Belediye meclisinde onaylanmayan ama Biga’da çok tartışılan imar kararıyla ilgili de konuşan Demircan; “Sayın başkan, Belediye Meclis Toplantısı’nda ‘Sizler halkın seçtiği meclis üyelerisiniz. Dolayısıyla meclisin kararına saygılıyız’ dedikten 2 saat sonra video yayınlayıp belediye meclis üyelerini çocuk gibi halka şikayet ediyor, kendi başarısızlıklarına bahane üretmeye çalışıyor, huzur ortamını bozarak bu kente zarar vermeye devam ediyor. Şehrin en emin insanı olması gereken sayın başkan, meclis üyelerini halkın önüne atarak, başarısızlığına kılıf uydurmaya çalışıyor. 3,5 yıllık başarısızlığın faturasını bir belediye meclis toplantısında, halkımızın yararına olmadığını düşündüğümüz bir konuda ‘hayır’ dediğimiz için biz belediye meclis üyelerini vatandaşın önünde belediyeyi çalıştırmayan, siyaset yapan, kararlarını siyasi alan, amaçları belediyeye hizmet ettirmemek olan meclis üyeleri gibi göstermeye çalıştı. Şehrin en emin insanı olması gereken belediye başkanı, sözüne güvenilmez bir tavır sergiliyor. Sayın başkan videoda belediyeye gelir getireceğini iddia ettiği kat artış kararlarına ‘hayır’ diyerek belediyeyi zarara uğrattığımızı söyledi. Oysa CHP, İyi Parti, bağımsız meclis üyesi Zeki Mutlu ve o dönem kendi ittifak ortağı olan MHP grubu ile MHP adına belediye başkan yardımcısı olan Sıtkı Keçeci’nin de içinde bulunduğu meclis çoğunluğu aynı maddeye ‘hayır’ dedi. Sayın başkan, kendisinin ve partisinin çıkarları doğrultusundaki kararlara onay verdiğimizde meclis üyelerini iyi, halkın yararına ‘hayır’ dediğimizde ise aynı biz meclis üyelerini kötü olarak lanse etmeye alışmış görünüyor. Sadece bir kez ‘hayır’ dediği için, aynı gün istifasını istediği başkan yardımcısı Sıtkı Keçeci’nin yaşadığı süreci herkes biliyor. Kendi başkan yardımcısını bile tek kararda harcadı. O dönem ihanetle suçladığı Sıtkı Keçeci, hala ittifak ortağı olarak MHP grubunda tek başına oturmaya devam ediyor. Bizler alıştık artık. Bir hain oluyoruz, bir iyi insanlar oluyoruz. Sayın başkanın ruh haline göre o günkü kimliğimiz belli oluyor. Biga bu kötü, ayrıştırıcı yönetimi hak etmiyor” ifadelerini kullandı.
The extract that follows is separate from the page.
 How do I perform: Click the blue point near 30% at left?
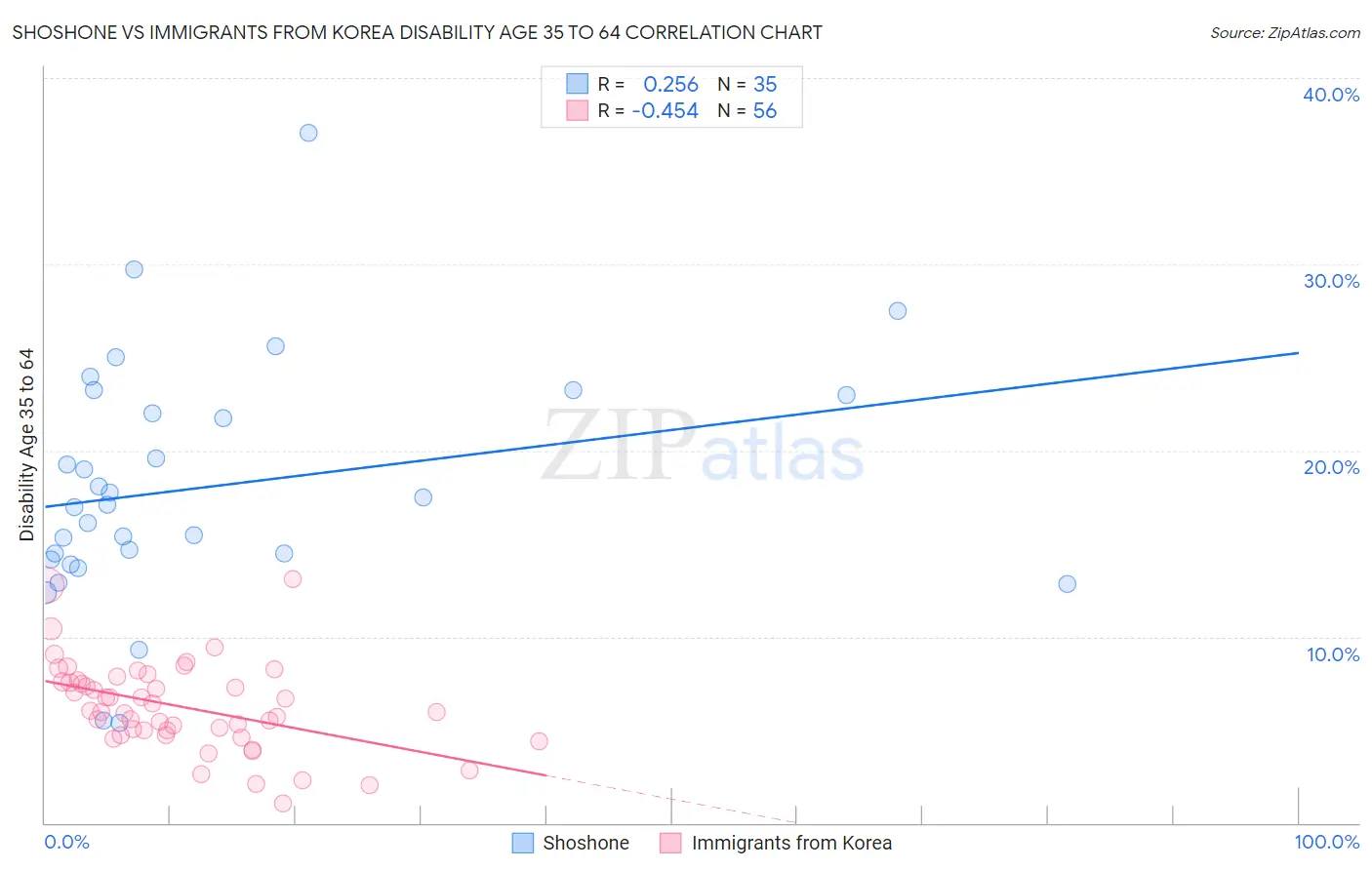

“TANESİ 62 BİN 500 LİRAYA AYDINLATMA DİREĞİ Mİ OLUR?”
Aydınlatma direkleri tartışmasına da giren Demircan; “Gelelim herkesin çokça konuştuğu aydınlatma direkleri, yani sanat eserleri meselesine. Sayın başkan, her meclis toplantısı sonrası, biliyorsunuz, katkı vermek isteyenlere kapılarının açık olduğunu söylüyor. Biz ayrıca sayın başkanla her Perşembe encümen toplantılarında bir araya geliyoruz. Her hafta sormama rağmen, her hafta farklı cevap aldığımı da kamuoyuna duyurmak istiyorum. Kamera önünde bizi katkı vermeye davet eden sayın başkan, meclisteki kendi grubu dışındaki hiç kimsenin haberi olmadan, kentin en merkezi caddelerinden biri olan Kıbrıs Şehitleri Caddesi’ne aydınlatma direklerini, yangından mal kaçırır gibi ale acele, özel bir statüye sokarak ancak etik değerlerden uzak bir şekilde, ihale bile yapmadan dikiyor. Bir de utanmadan sanat eseri diyor bunlara. Bigalı hemşehrilerimize soruyorum. Fabrikasyon bir ürünü yani binlercesi olan bir ürünü, tasarım tescil belgeli diye Çanakkale’deki saat kulesiyle aynı statüye sokarak sanat eseri gibi almak hangi etik değerlere sığıyor? Meclis toplantısında soruyorum. Sayın başkan ‘İhale yaptık’ diyor. 5 dakika sonra Ak Partili meclis üyesi Fatih Alkan; “Biz bunu 100 tane direk arasında seçtik’ diyor. 10 dakika sonra müdür çıkıyor; ‘İhale yapmadık. Sanat eseri kapsamında satın aldık’ diyor. Bu mu şehrin en emin insanı? Aydınlatma direklerinin bir tanesinin 62 bin 500 liraya satın alınmasına tepki göstermeyecek Bigalı var mı? Daha ödemesiyle ilgili kredi talebi meclise bile gelmeden aydınlatma direklerini bu kadar acele dikmenin ne manası vardı? Sayın başkan kendi arkadaşlarıyla direkleri seçmiş, montajı yapılmış, sonra da bize ‘Bu parayı ödeme yetkisi verin’ diyor. Amacı üzüm yemek olsaydı, belediye meclis üstünlüğü kendisinde olmadığı halde direklerini dikmeden önce ‘Kentimize böyle bir cadde kazandırmak istiyoruz’ derdi. Biz de ilgili maddeyi görüşürdük. Ama sayın başkanın amacı bağcıyı dövmek, yani mağduriyet yaratmak, şov yapmak. Ben soruyorum. Sayın başkanın dediği gibi bir ihale varsa… En basit ihaleleri bile ‘Bakın biz ne kadar şeffafız’ demek için canlı yayınlarken, neden böylesi büyük bedeli olan bir işin ihalesini canlı yayınlamadılar? Ben halkın oylarıyla seçilmiş bir meclis üyesi olarak yapılan bir yanlış varsa, hesabını sormak zorundayım. Yanlış bir şey yoksa, bu kadar birbirinden bağımsız açıklamalar ve gizli işler neden yapılıyor?” şeklinde konuştu.